1 はじめに
こちらの記事は、静岡県で30年間以上続く教員サークル、シリウスのホームページに掲載されている教育実践法の一つをご紹介しています。
http://homepage1.nifty.com/moritake/
2 実践内容
縄文時代の学習に入った。縄文時代が原始時代と最も違うのは、土器の使用である。土器を使うことで食文化が大きく進歩した。土器に注目した授業をおこなった。
発問1 ジャワ原人とホモサピエンスを比べたとき、ホモサピエンスが大発見したものはなんでしょう。
前の時間に体験をしているので、すぐに返事が返ってきた。
- 火を使うようになった。
- 道具を作るようになった。
人が火を発見したことが、その後の人間の大進歩を促した。また道具を使うことで、また新たな道具を作り出すというサイクルが生まれたのである。
発問2 教科書や資料集を見て、縄文時代の人々が大発見したものは何だったか見つけましょう。

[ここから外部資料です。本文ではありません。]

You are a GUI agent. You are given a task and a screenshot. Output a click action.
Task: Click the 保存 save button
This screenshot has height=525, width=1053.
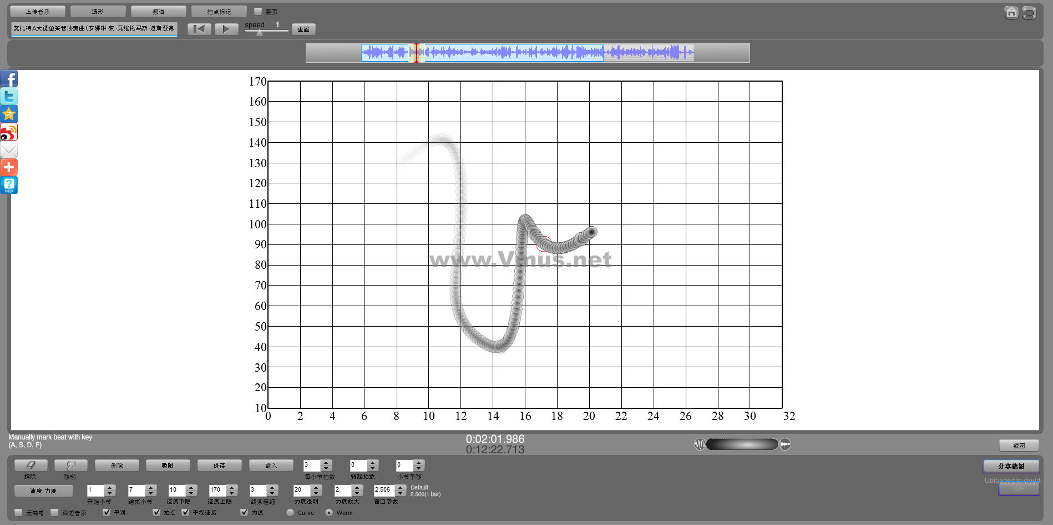point(219,465)

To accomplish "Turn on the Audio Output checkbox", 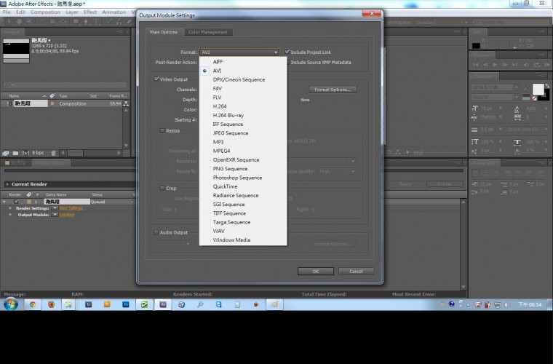I will [156, 232].
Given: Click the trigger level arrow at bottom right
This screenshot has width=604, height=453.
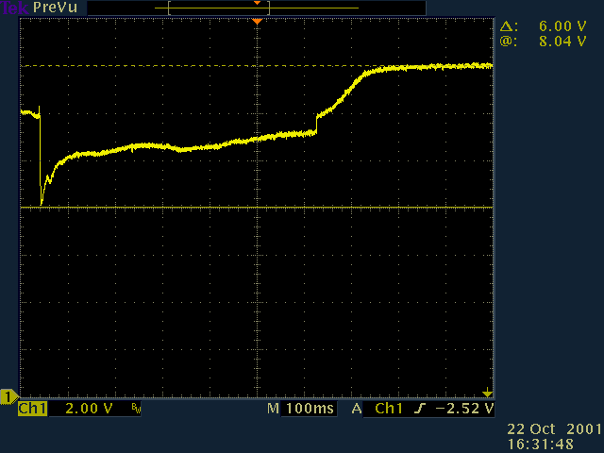Looking at the screenshot, I should point(487,392).
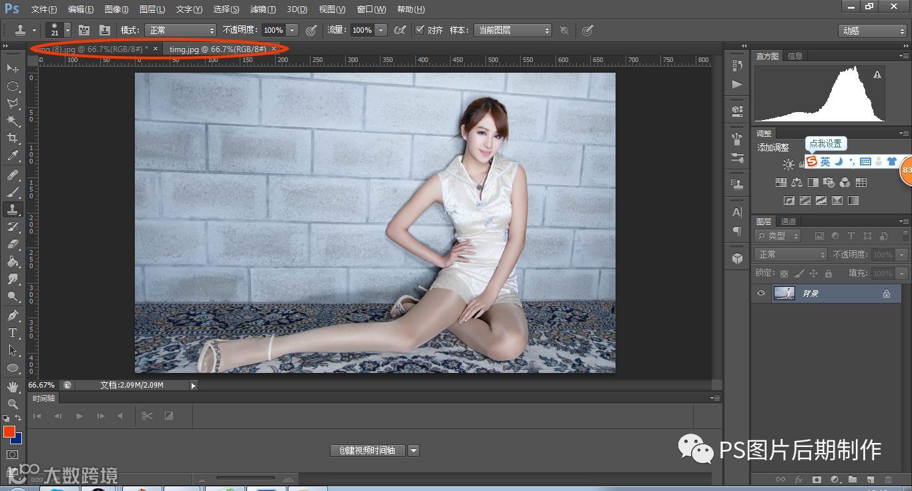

子どもたちは縄文時代と原始時代を比べる作業に熱中した。次々と違いが出てきた。
- 船
- 土器
- 釣り竿
- くつ
- 家
- ござ
- 魚を干す
- ひげそり
- まき
- 貝
- 階段
- 服
- 犬
- 家のまわりに溝がある
- 入れ物、かご
- 壺がある
- やりを使っている
- 山菜やキノコを食べている
- ゴミ捨て場がある
- 船の桟橋
こんなにもたくさんの違いを見つけることができた。この中でもどれが一番大切な違いであるかの検討が自然に起こった。
発問3 縄文時代の大発見はどれでしょう
- 船(1)
- 土器(11)
- 釣り竿(2)
- 服(2)
- くつ(2)
- 家(12)
- 階段
- 家のまわりの溝(2)
( )内は、子どもが支持した人数である。土器と家が多かった。なぜそれが大発見だったかを尋ねてみると
< 船 > 1人→3人
- 船がないと魚を取りに行けない。魚がないと生きていけない。
- 日本は島国だったので、船がないといろいろなところへ行くことができない。
< 家 > 12人
- 家の工夫とか書いてあって、周りに溝も掘ってあるのでいい感じがする。
- 家がないと住むところがないから困る。
- 家に水が入ってこない工夫がある。
- 家がないと寒くて寝ることができない。家があれば病気にもならない。
- 土器が大切だと言うけれど、家がないと土器を置くところもない。
< 土器 > 11人
- 土器があると食べ物を煮たり焼いたりすることができる。土器以外のものは代わりになるものがあるけれど、土器に代わるものはないから。
- 土器があれば漢方薬のような薬ができる。
- 土器があるといろいろな食べ物を食べることができて、寿命がのびた。
- 土器があると、食べ物を保存することができた。
- 食べ物のバリエーションが増えて、嫌いなものも上手に食べるようになった。
- 土器は低温で焼かれていて、木の実や球根を食べていたのが、季節のものを食べられるようになった。
「発見」という言葉の意味が問題になると、辞書でその意味を調べた子がいた。
「発見の意味は、今までないもの、初めて見つかったものとあります」
そこで、この時代に初めて現れたものとして土器があり、その土器のおかげで調理の種類が増えたことを話した。
3 参考資料
有田和正『調べる力・考える力を鍛えるワーク—社会科の基礎・基本学力をつける』(明治図書出版、2002)
4 プロフィール
静岡県教育サークル シリウス
1984年創立。
「理論より実践を語る」「子どもの事実で語る」「小さな事実から大きな結論を導かない」これがサークルの主な柱です。
最近では、技術だけではない理論の大切さも感じています。それは「子どもをよくみる」という誰もがしている当たり前のことでした。思想、信条関係なし。「子どもにとってより価値ある教師になりたい」という願いだけを共有しています。
5 書籍のご紹介
「教室掲示 レイアウトアイデア事典」(明治図書2014/2/21発売)
「学級&授業ゲームアイデア事典」(2014/7/25発売)
「係活動システム&アイデア事典」(2015/2/27発売)
「学級開きルール&アイデア事典」(2015/3/12発売)
6 編集後記
今回の指導案では「発見」と題して、歴史的に縄文時代で価値があったものはなんなのかということを探っていきました。児童にとって土器は身近なものではないでしょうし、食器などは普段の生活からもあまり興味が無いかもしれません。しかし、時代の考察をする中でその時代の人たちがどのように考えていたかを感じ取ることが歴史の考え方です。縄文時代では土器という発明が食料の調理や保存に利用されることがとても重要だったことが認識できるよい授業だと思いました。